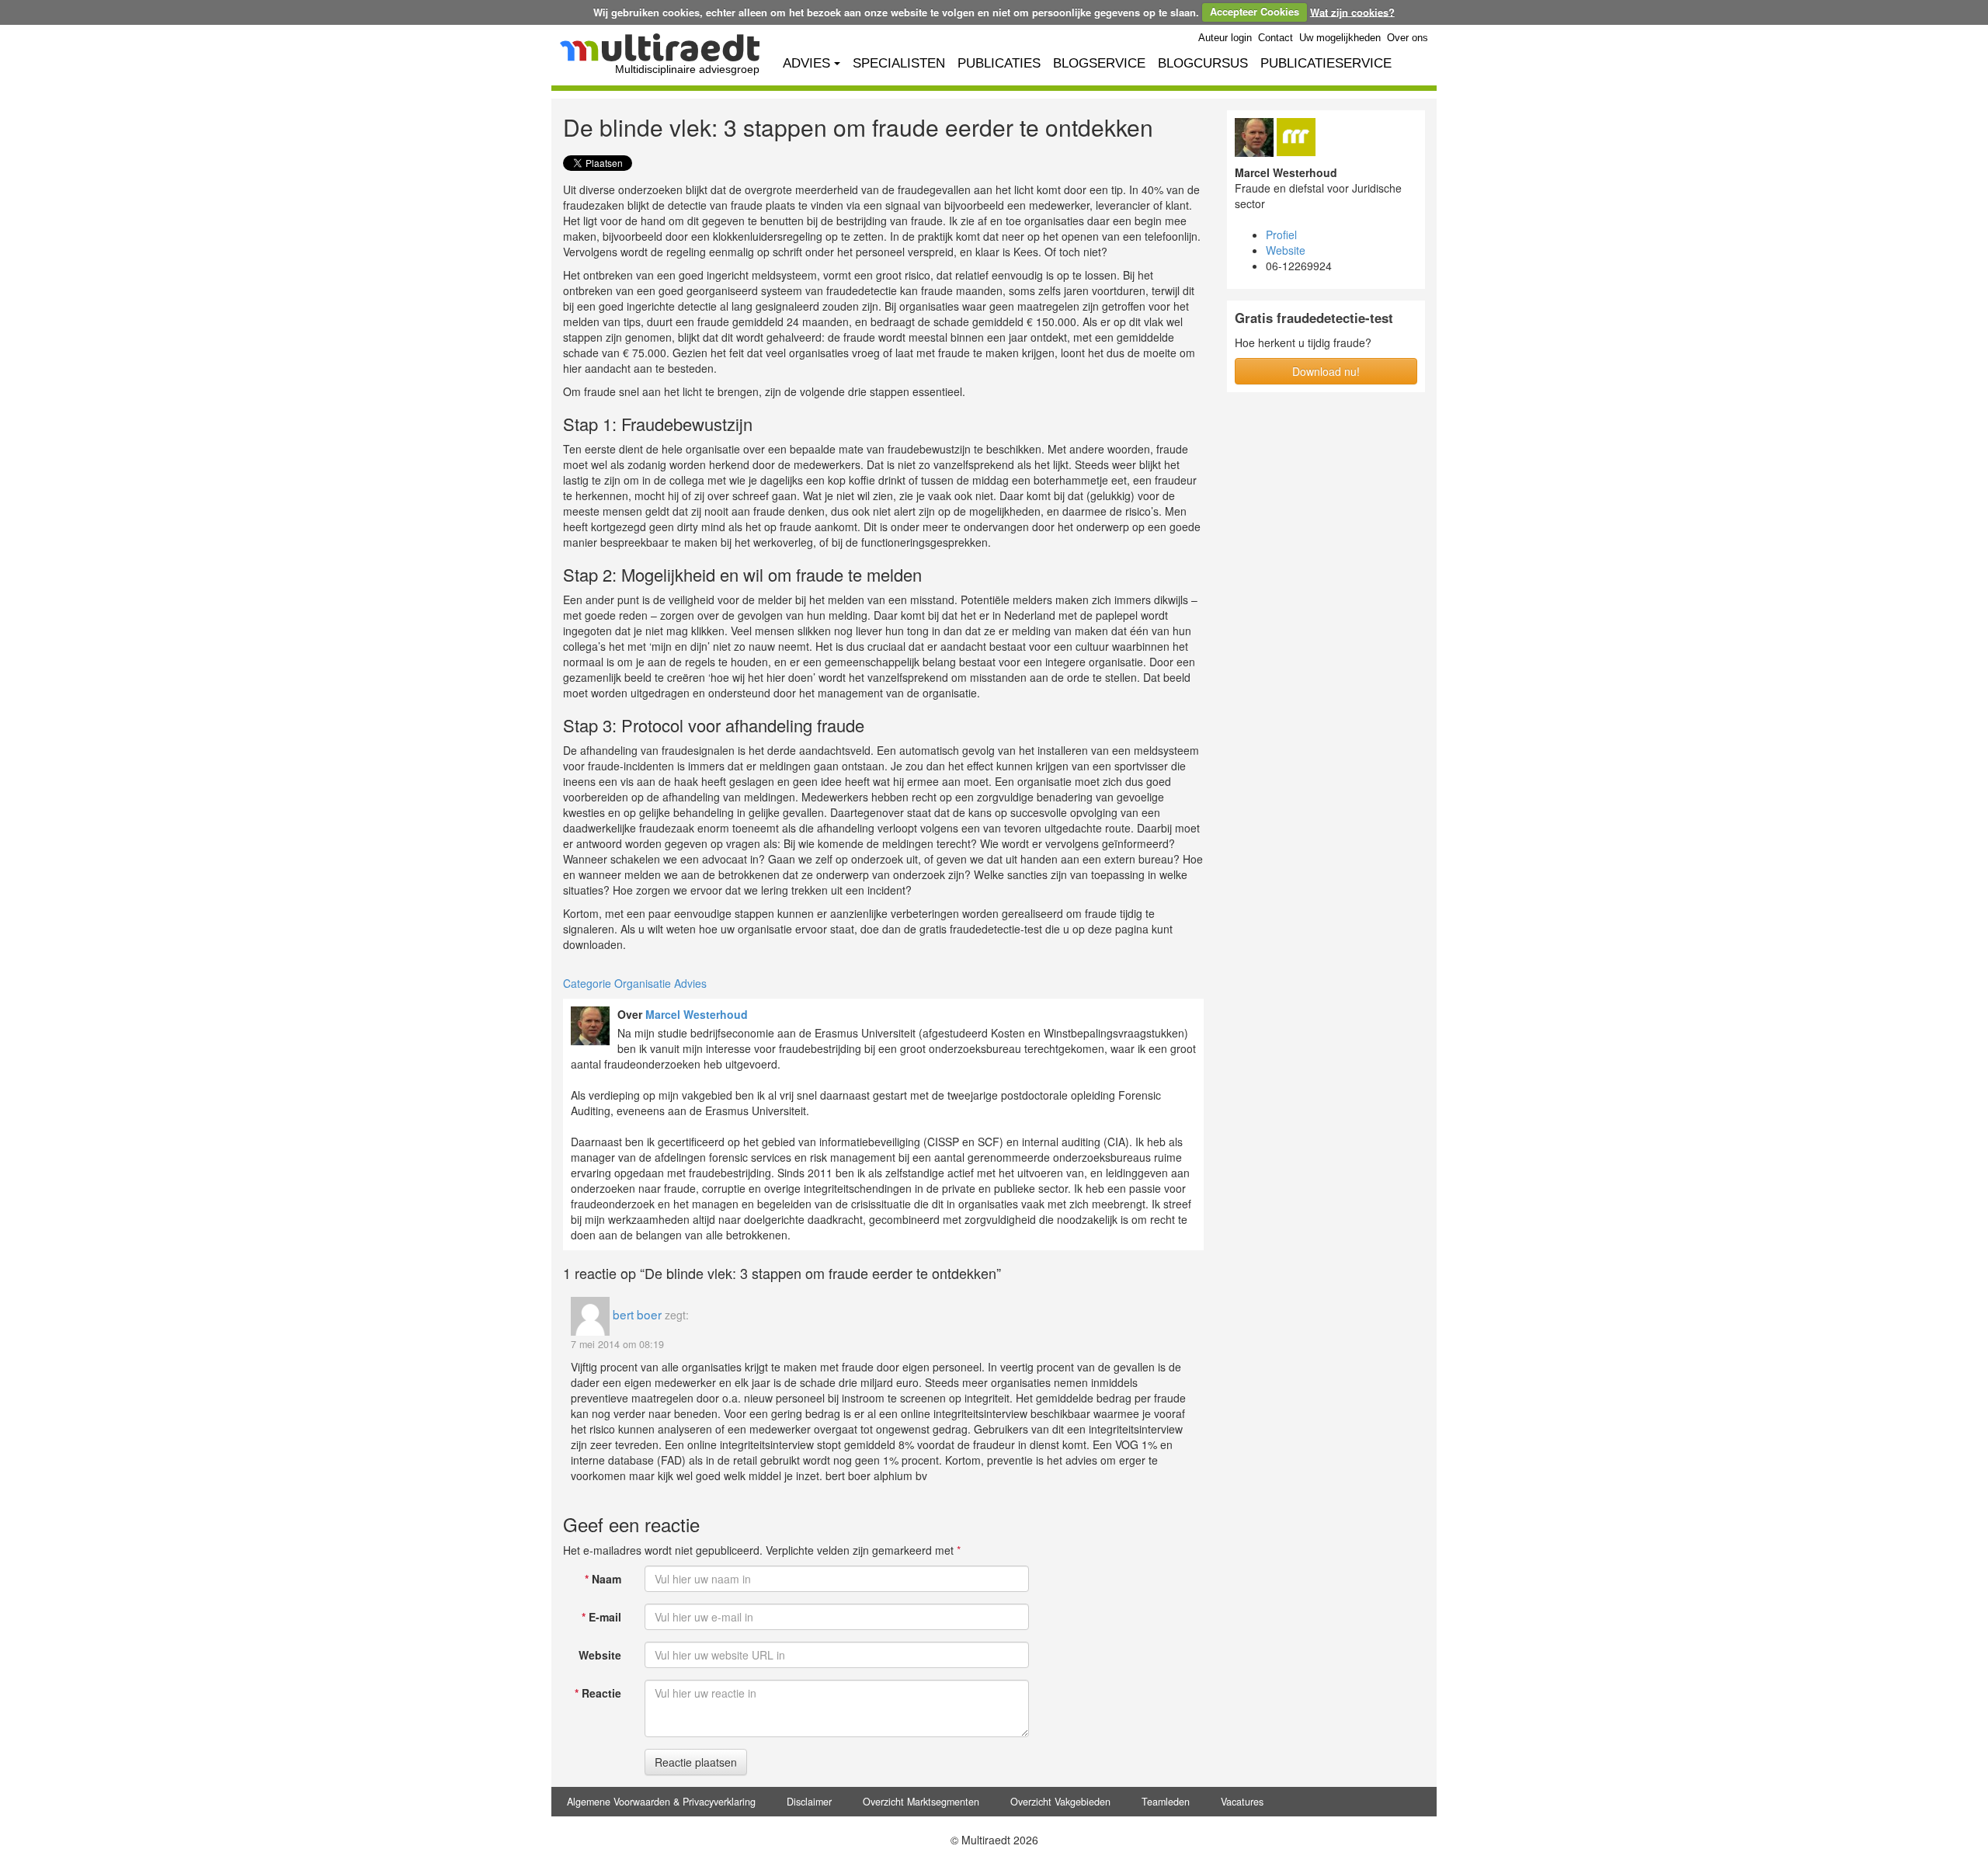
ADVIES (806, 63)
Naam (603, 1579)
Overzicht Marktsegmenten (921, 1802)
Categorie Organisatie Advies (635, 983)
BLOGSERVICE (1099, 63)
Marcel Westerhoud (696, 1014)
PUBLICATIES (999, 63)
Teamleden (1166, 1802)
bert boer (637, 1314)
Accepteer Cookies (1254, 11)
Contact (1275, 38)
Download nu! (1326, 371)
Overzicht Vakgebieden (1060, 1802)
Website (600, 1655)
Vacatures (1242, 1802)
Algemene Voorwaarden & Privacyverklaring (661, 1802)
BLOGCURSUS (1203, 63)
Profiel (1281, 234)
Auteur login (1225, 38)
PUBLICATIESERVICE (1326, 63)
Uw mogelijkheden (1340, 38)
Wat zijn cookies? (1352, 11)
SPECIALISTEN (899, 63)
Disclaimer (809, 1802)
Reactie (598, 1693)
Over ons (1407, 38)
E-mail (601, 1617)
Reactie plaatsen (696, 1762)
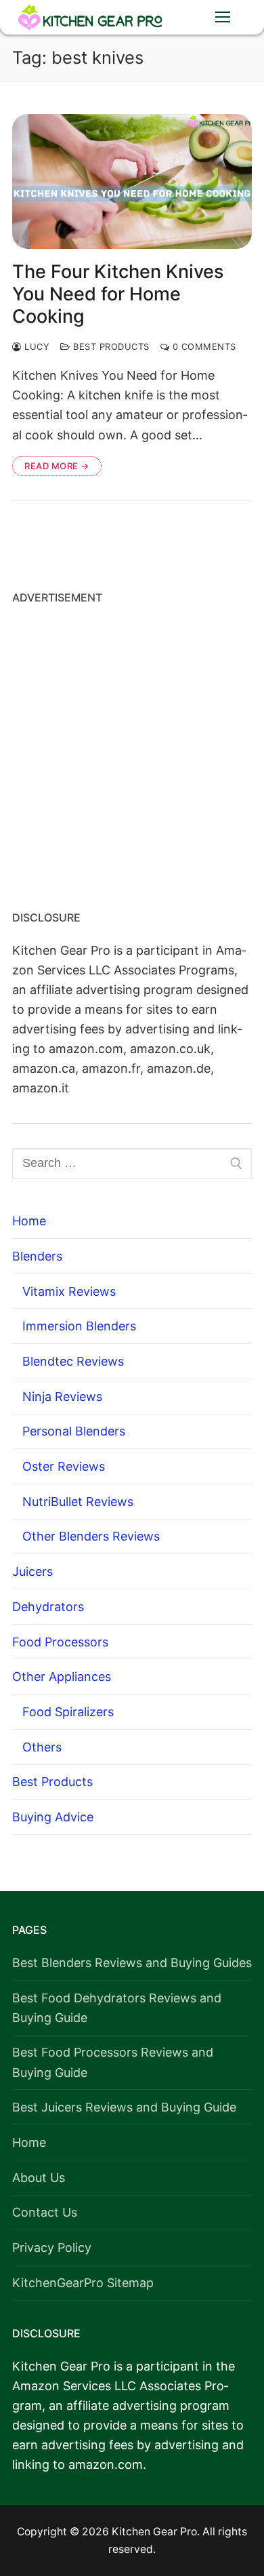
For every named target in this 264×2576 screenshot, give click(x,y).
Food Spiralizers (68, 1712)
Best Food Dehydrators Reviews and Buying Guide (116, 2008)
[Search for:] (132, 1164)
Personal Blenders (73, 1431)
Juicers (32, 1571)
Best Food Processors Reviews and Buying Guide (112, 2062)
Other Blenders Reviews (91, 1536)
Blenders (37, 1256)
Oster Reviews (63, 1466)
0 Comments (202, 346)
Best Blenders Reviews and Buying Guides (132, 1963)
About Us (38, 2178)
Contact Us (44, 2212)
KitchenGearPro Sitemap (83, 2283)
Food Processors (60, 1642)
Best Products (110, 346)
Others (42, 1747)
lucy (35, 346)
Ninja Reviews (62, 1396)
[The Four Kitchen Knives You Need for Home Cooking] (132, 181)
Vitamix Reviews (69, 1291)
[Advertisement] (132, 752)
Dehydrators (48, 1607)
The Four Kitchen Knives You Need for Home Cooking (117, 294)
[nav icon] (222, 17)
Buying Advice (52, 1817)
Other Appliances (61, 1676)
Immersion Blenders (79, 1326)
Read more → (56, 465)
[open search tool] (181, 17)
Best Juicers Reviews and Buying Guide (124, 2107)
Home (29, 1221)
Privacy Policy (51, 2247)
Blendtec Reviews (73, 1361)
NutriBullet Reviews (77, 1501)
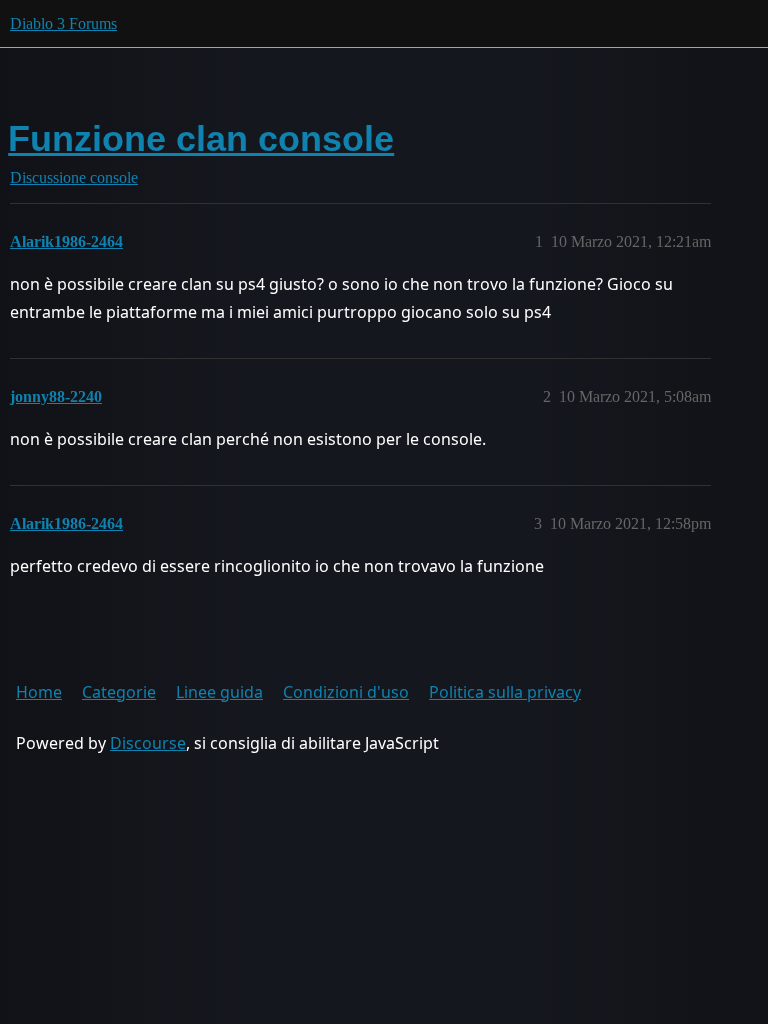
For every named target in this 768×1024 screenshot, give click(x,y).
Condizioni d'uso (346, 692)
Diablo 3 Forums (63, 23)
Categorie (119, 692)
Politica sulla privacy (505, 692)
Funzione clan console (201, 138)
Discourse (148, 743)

....................

Leave every picture out, and repeat exactly the lines from the one containing "Privacy Policy (51, 2247)" through the last line of the entries, both ends included.

Privacy Policy (51, 2247)
Blendtec Reviews (73, 1361)
NutriBullet Reviews (77, 1501)
For every named target in this 768×1024 screenshot, give click(x,y).
Condizioni d'uso (346, 692)
Diablo 3 Forums (63, 23)
Categorie (119, 692)
Politica sulla privacy (505, 692)
Funzione clan console (201, 138)
Discourse (148, 743)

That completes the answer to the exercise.